So at this point in our course, we've covered all of the forms of membrane transport that we're going to talk about in our course. And so here in this video, we're going to do a summary of membrane transport. And really, there's no new information in this video. And so if you'd like, feel free to skip this video if you already have a good understanding of all of the different types of membrane transport. And so here we're revisiting our map of the lesson on membrane transport and, of course, we know that we explored this map by exploring the leftmost branches first. And so we talked about the molecular transport of small molecules distinguishing passive transport from active transport. And of course, recall that passive transport means that there's absolutely no energy required, and that's because it's moving molecules downhill down their concentration gradients from areas of high concentration down to areas of low concentration. Whereas active transport on the other hand is going to require energy, and that's because it moves molecules uphill against their concentration gradients from areas of low concentration to areas of high concentration.

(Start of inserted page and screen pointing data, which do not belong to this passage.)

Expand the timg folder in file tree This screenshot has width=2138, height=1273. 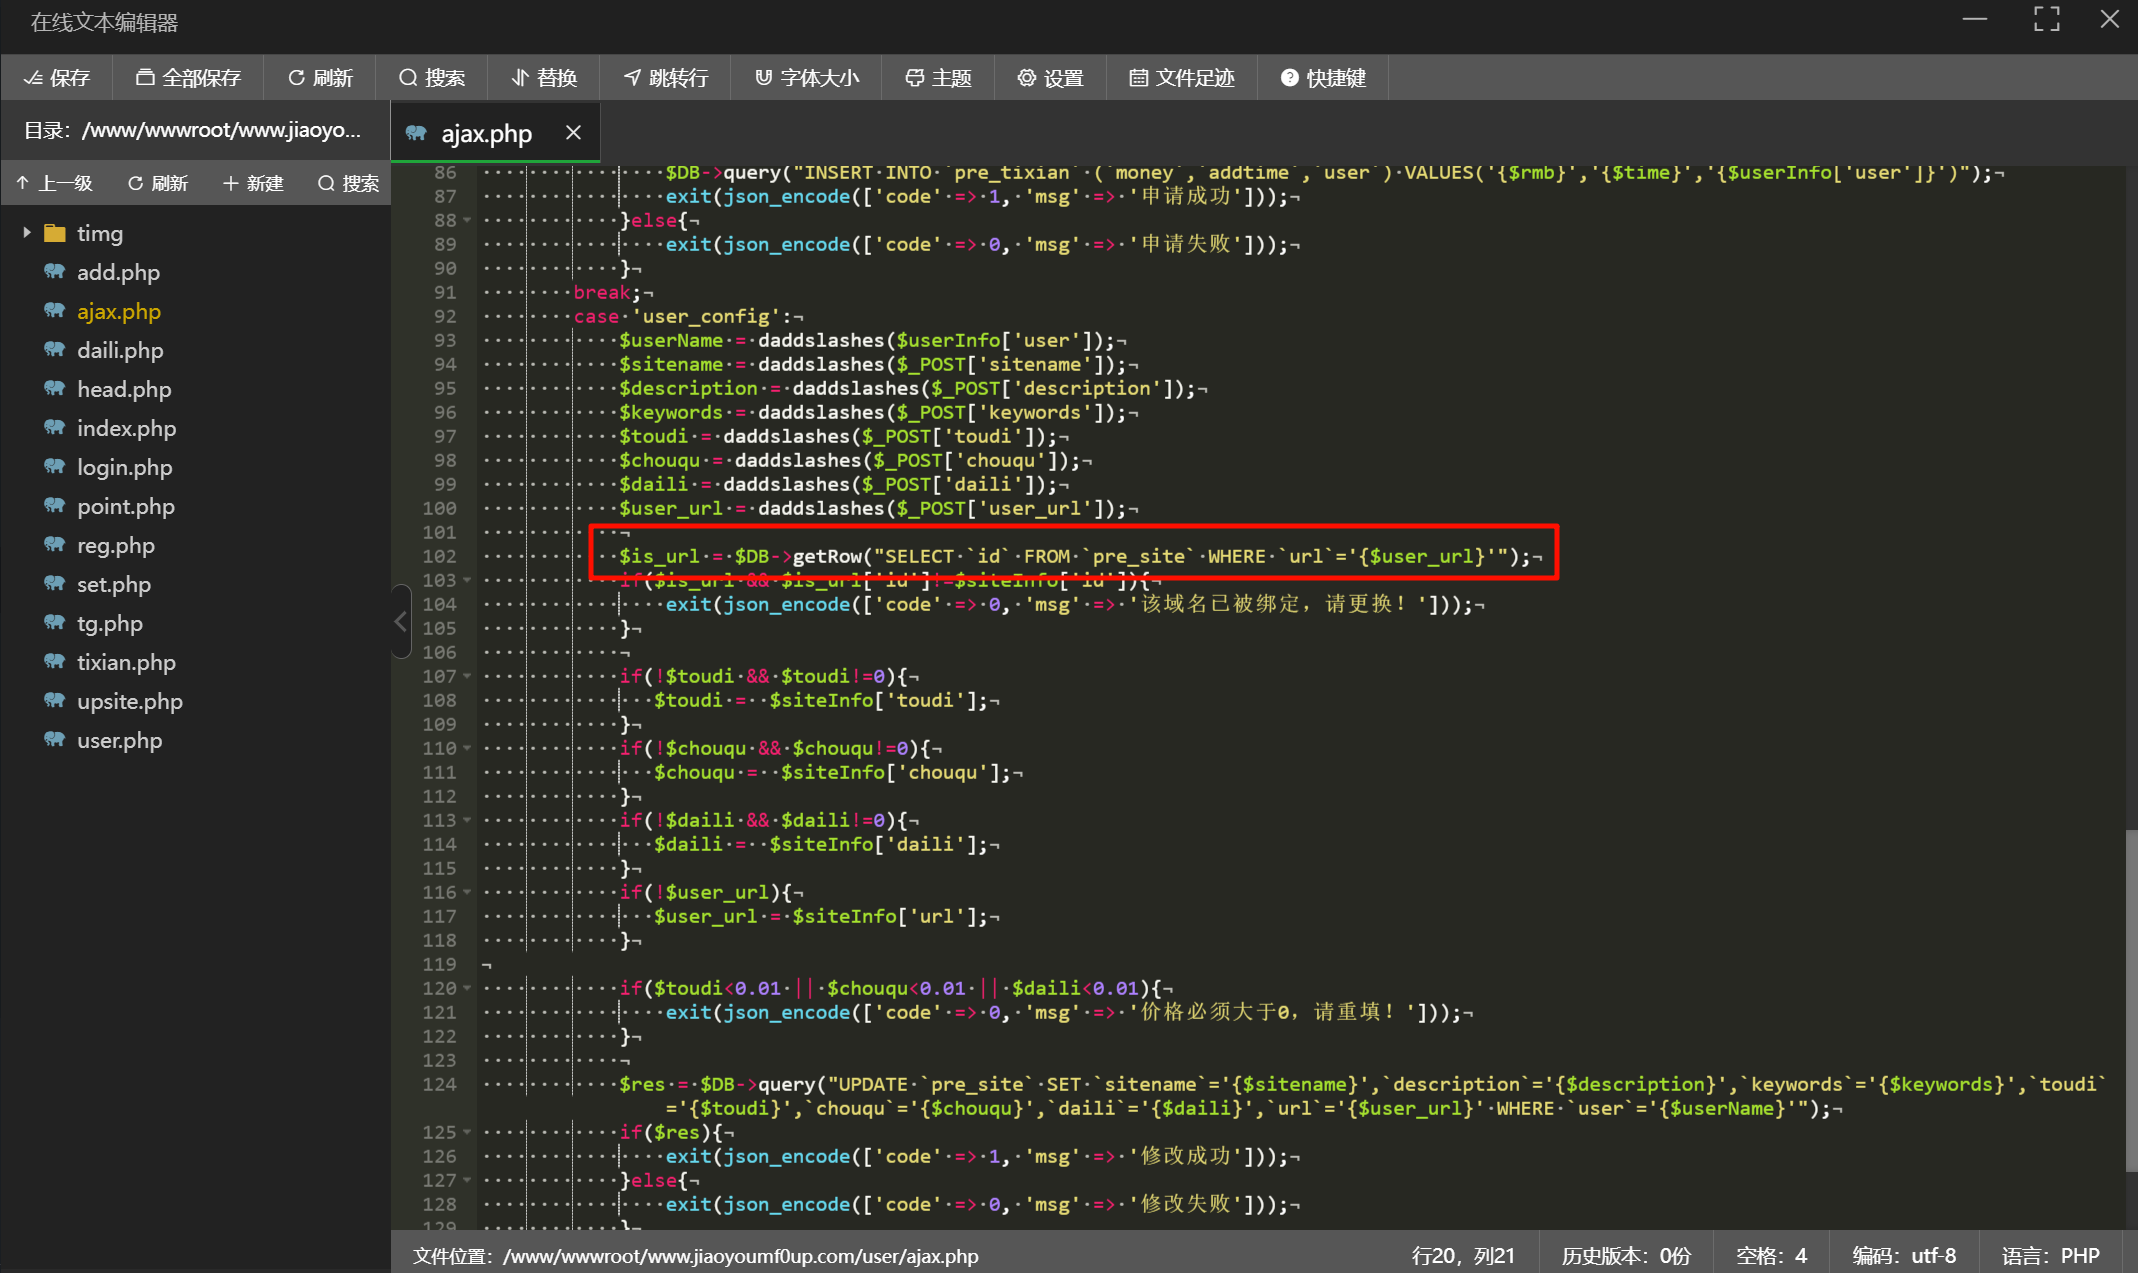(x=27, y=233)
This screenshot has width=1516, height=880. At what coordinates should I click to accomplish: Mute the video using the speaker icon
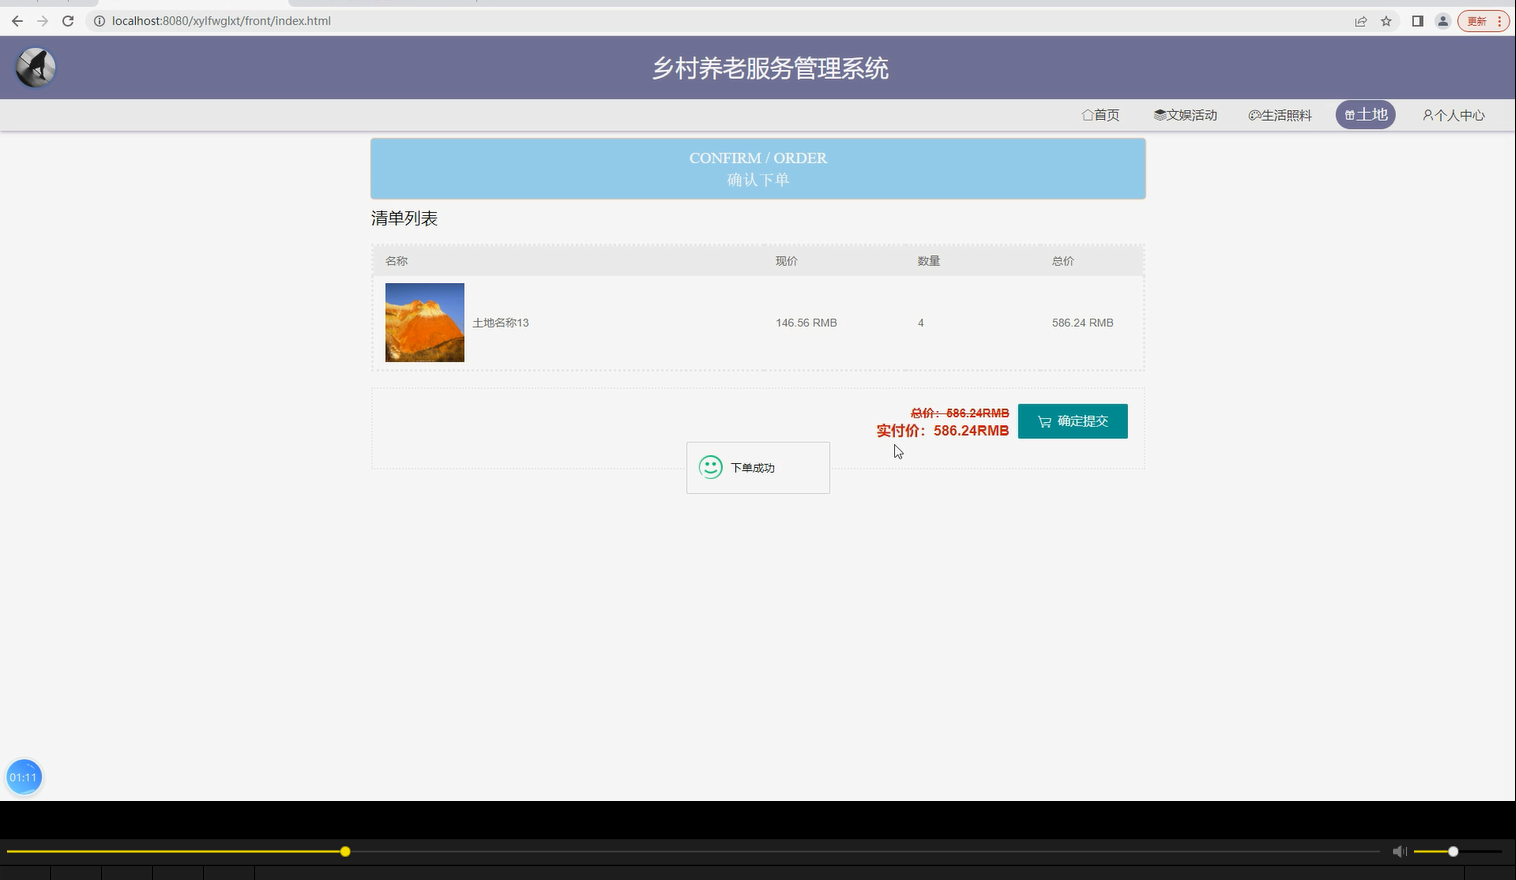pyautogui.click(x=1399, y=851)
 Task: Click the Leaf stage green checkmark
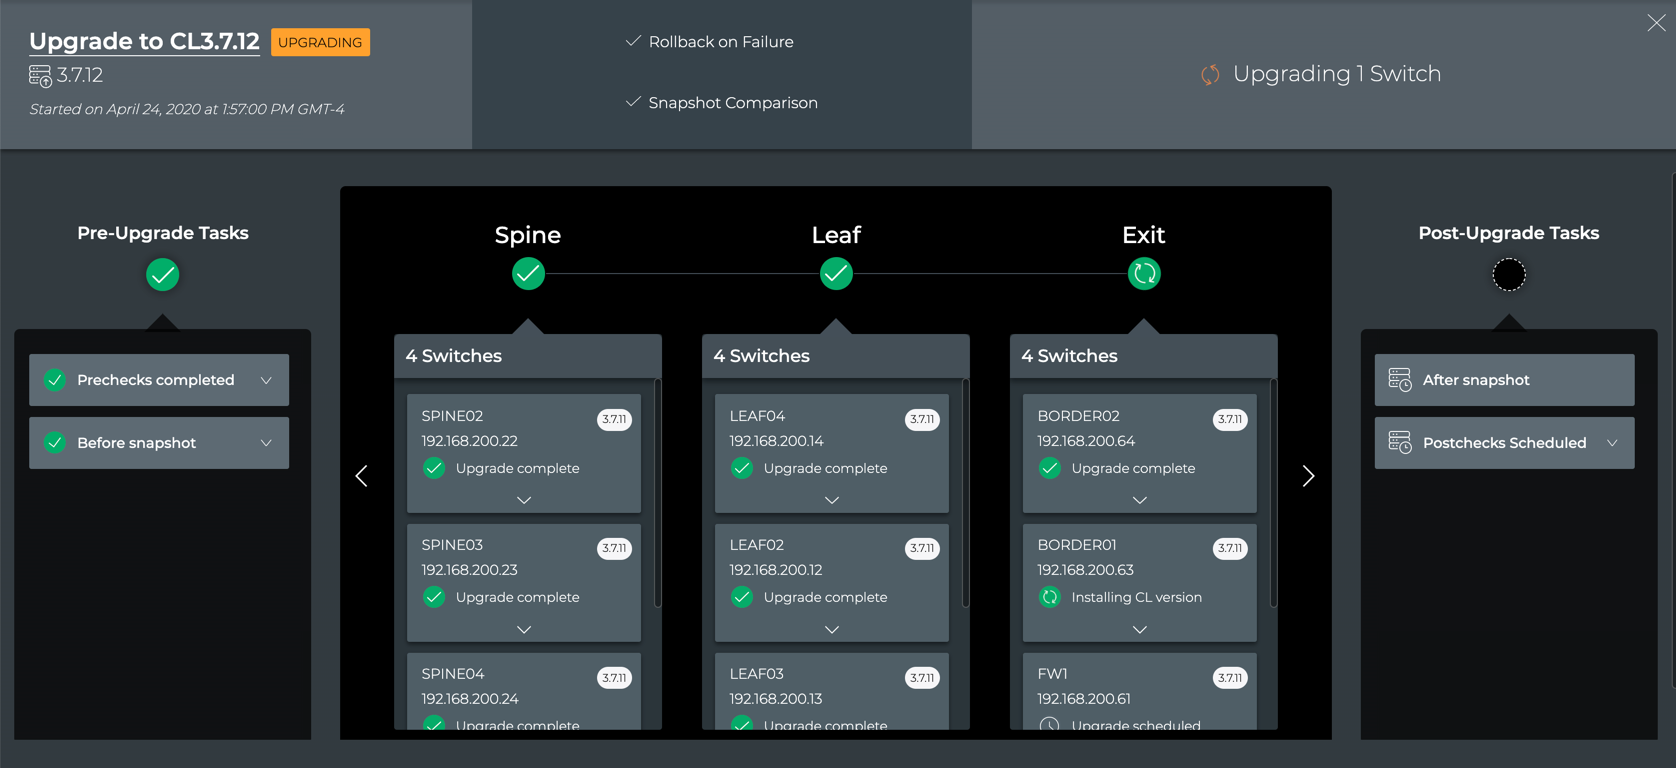coord(836,273)
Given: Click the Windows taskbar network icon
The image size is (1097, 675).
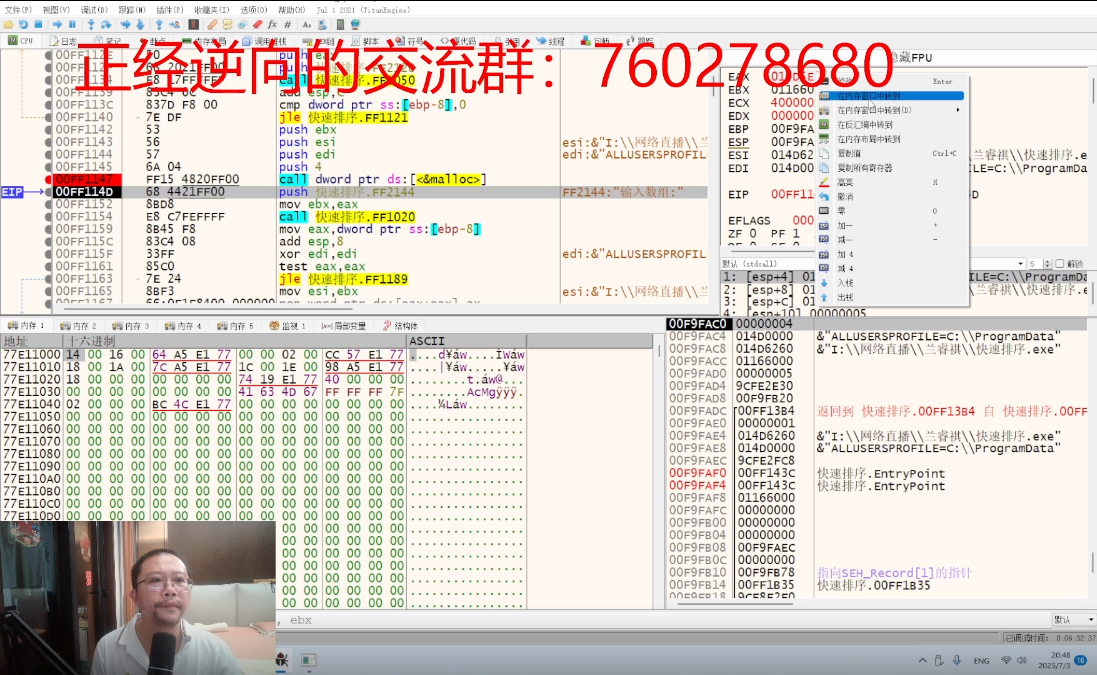Looking at the screenshot, I should pyautogui.click(x=1005, y=661).
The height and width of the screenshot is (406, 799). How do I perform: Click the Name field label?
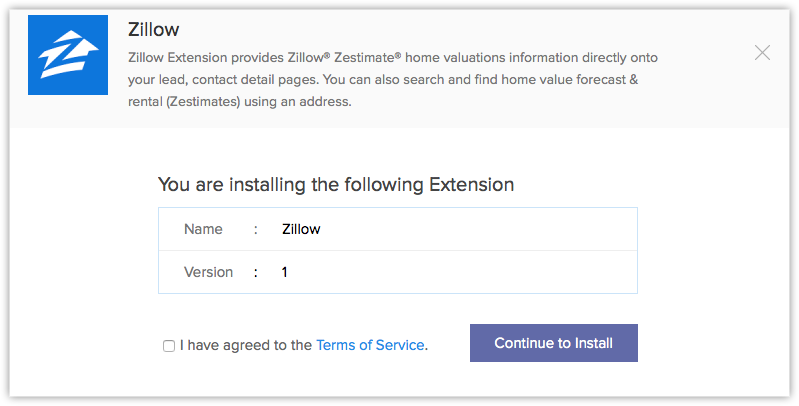tap(203, 229)
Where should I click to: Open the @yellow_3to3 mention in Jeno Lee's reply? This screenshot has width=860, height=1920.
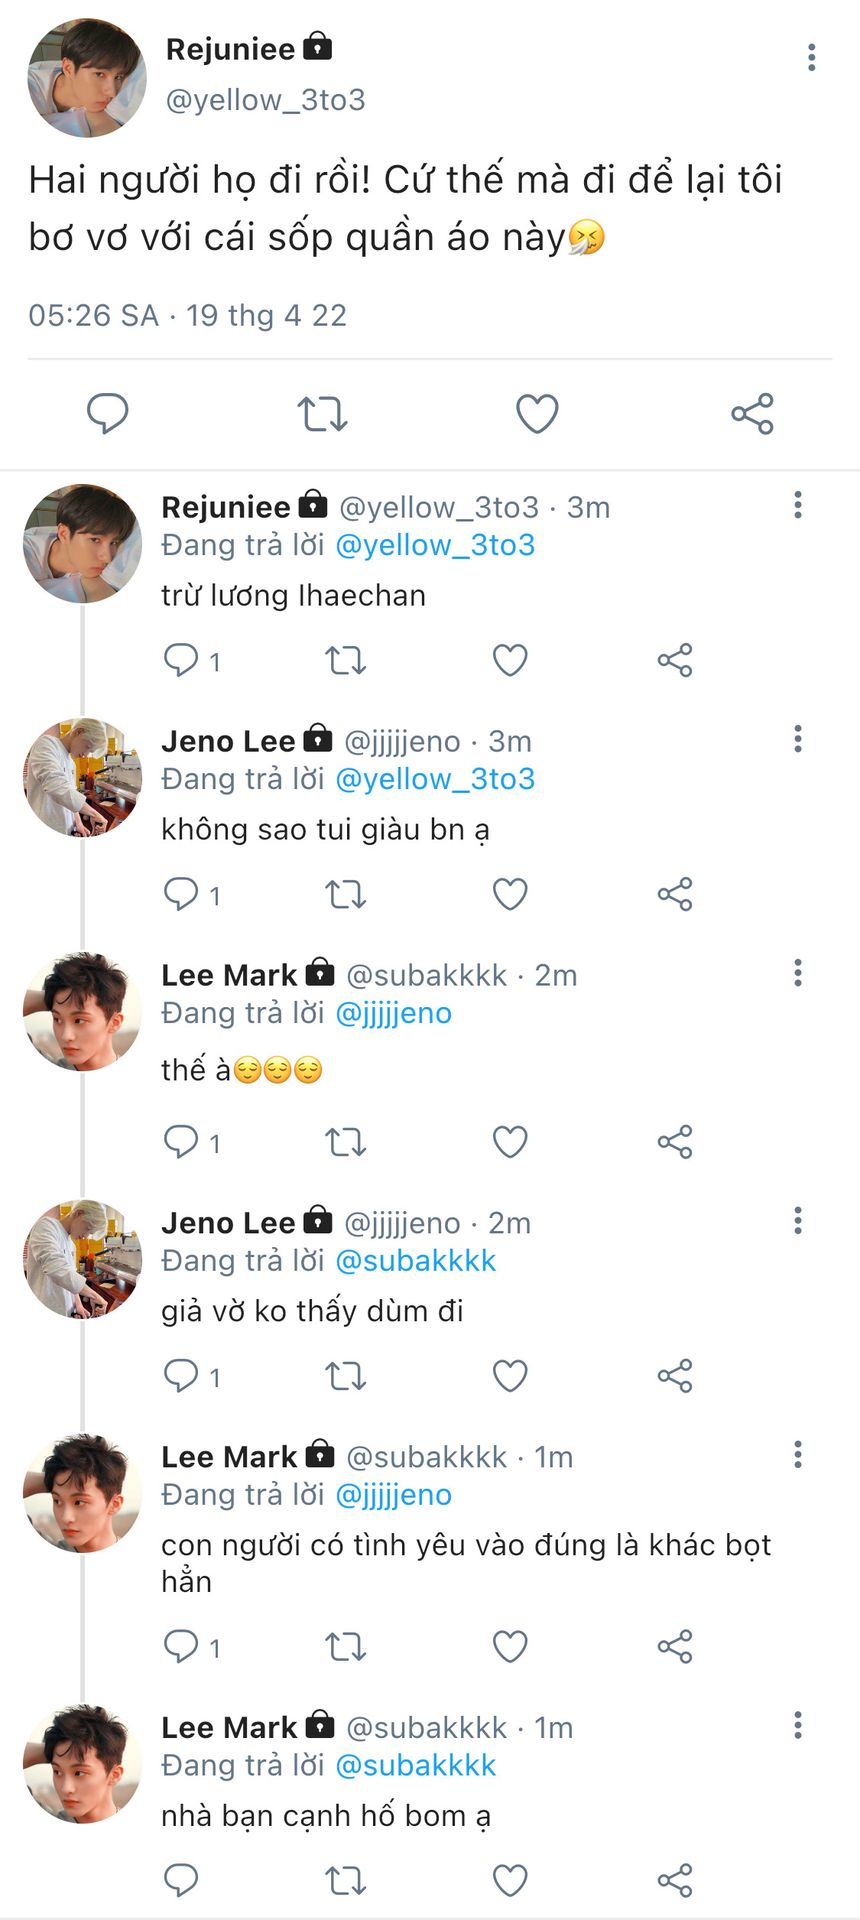tap(435, 779)
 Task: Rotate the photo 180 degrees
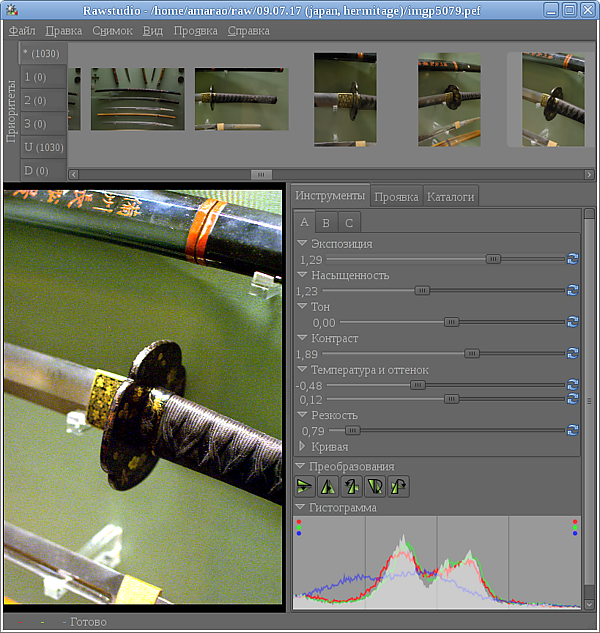[374, 487]
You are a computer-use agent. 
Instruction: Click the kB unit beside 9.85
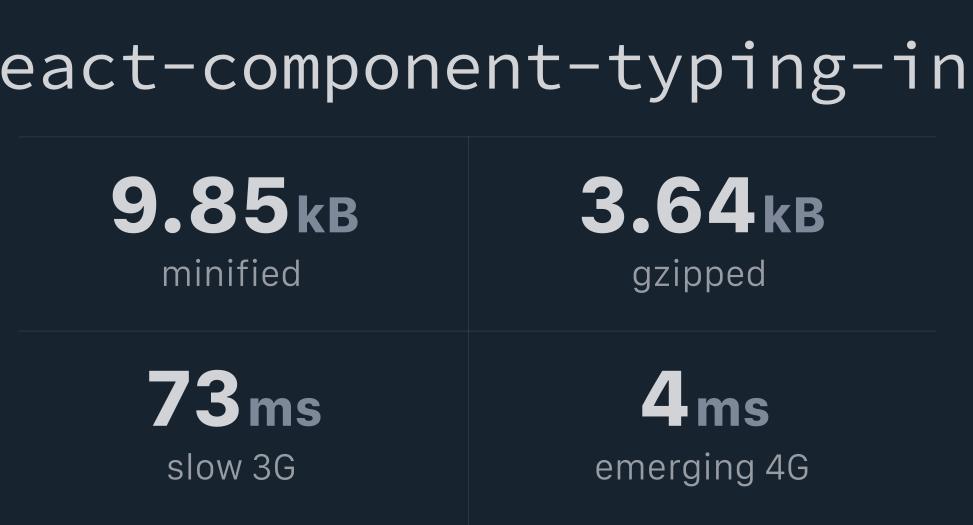pyautogui.click(x=328, y=215)
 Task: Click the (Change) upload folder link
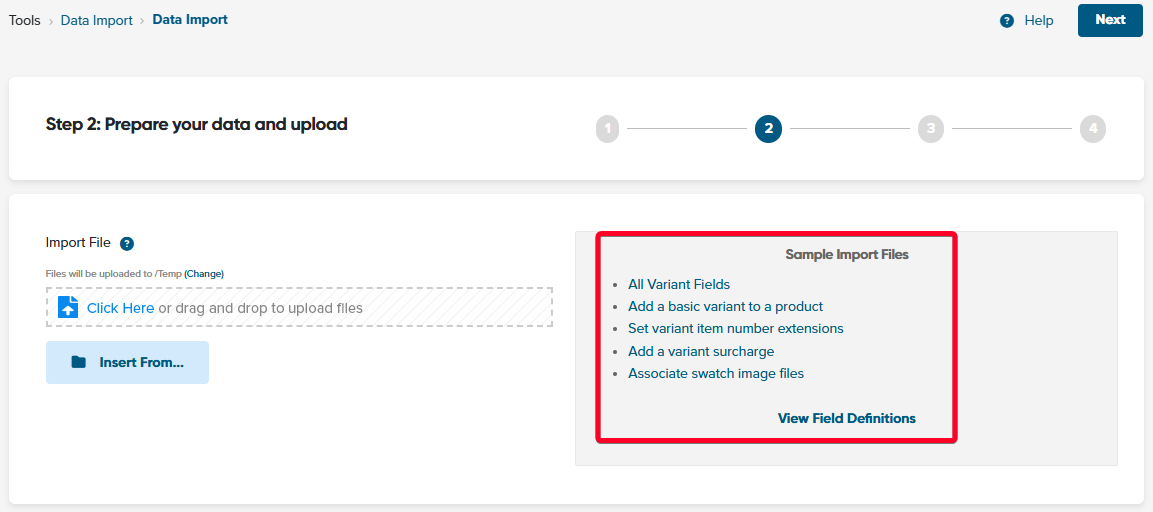204,274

In terms of passive transport, we talked about 2 main types, simple diffusion and facilitated diffusion. Recall simple diffusion requires no protein mediator in order for the molecules to cross the membrane. And so in simple diffusion, the molecules just squeeze right between the phospholipids to get from one side of the membrane to the other side of the membrane down their concentration gradients. Whereas with facilitated diffusion, a protein mediator is required in order to allow molecules to transport across the membrane down their concentration gradients. And in terms of the protein mediator, we talked about 2 main types, the carriers and transporters, which undergo a conformational change to allow molecules to transport across the membrane down their concentration gradients. And then we also talked about pore ends and channels, which do not undergo a conformational change. Instead, they create a membrane-spanning tunnel to allow molecules to diffuse down their concentration gradients across the membrane.
Now in terms of the carriers and transporters, we talked about 2 specific biological examples, the erythrocyte glucose uniporter or GLUT1, which allows erythrocytes to uptake glucose from the blood, and then we also talked about the erythrocyte chloride bicarbonate antiporter, which allows for the chloride shift that allows our bodies to transport more carbon dioxide from the tissues to the lungs. And then in terms of the pores and channels, we talked about 5 different types of ion channels, including the leakage ion channel, which always remains open, and then we talked about these 4 gated ion channels, which do not always remain open. They actually open and close in response to various stimuli. The ligand gated ion channel, recall, opens and closes in response to extracellular ligands. The signal gated ion channel opens and closes in response to intracellular signaling molecules. The voltage gated ion channel opens and closes in response to changes in voltage, transmembrane voltage, or transmembrane potential. And then the mechanically gated ion channels open and close in response to mechanical stimuli such as touch, pressure, or sound.
Then in terms of active transport, we distinguish between primary active transport, which is driven directly by ATP, and so you can see ATP hydrolysis is directly shown here. And then we also distinguish secondary active transport, which is not directly driven by ATP. It's indirectly driven by ATP hydrolysis, and actually directly driven by a gradient. And so you can see a molecule diffuses down its gradient as another molecule diffuses against its gradient.
And so in terms of primary active transport, we talked about 5 types of ATPases, the P-type, V-type, F-type, and A-type ATPases, and the ABC transporters that you can see down below. Now in terms of the P-type ATPases, we talked about 2 specific biological examples, the sodium-potassium pump and the SERCA pump, or the calcium ion pump. And of course, in terms of secondary active transport, we talked about a very specific example in the sodium glucose importer of our intestinal epithelial cell.
And then, of course, after we talked about active transport, we shifted over to the final part of our map over here, which is macromolecular transport of really, really large molecules and small molecules as well. And so we distinguish between endocytosis and exocytosis, and recall endocytosis allows molecules to enter the cell, whereas exocytosis allows molecules to exit the cell. And in terms of endocytosis, we talked about 3 different types, phagocytosis or cellular eating of large solid molecules, pinocytosis or cellular drinking of small liquid molecules, and then receptor-mediated endocytosis, which is really just a form that uses receptor proteins. And then, of course, in terms of exocytosis, we specifically talked about neurotransmitter release and those SNARE fusion proteins.
And so hopefully you guys can use this map of the lesson on membrane transport as a refresher and a way to summarize the membrane transport that we talked about in our previous lesson videos. And so this here concludes this video and I'll see you guys in our next one.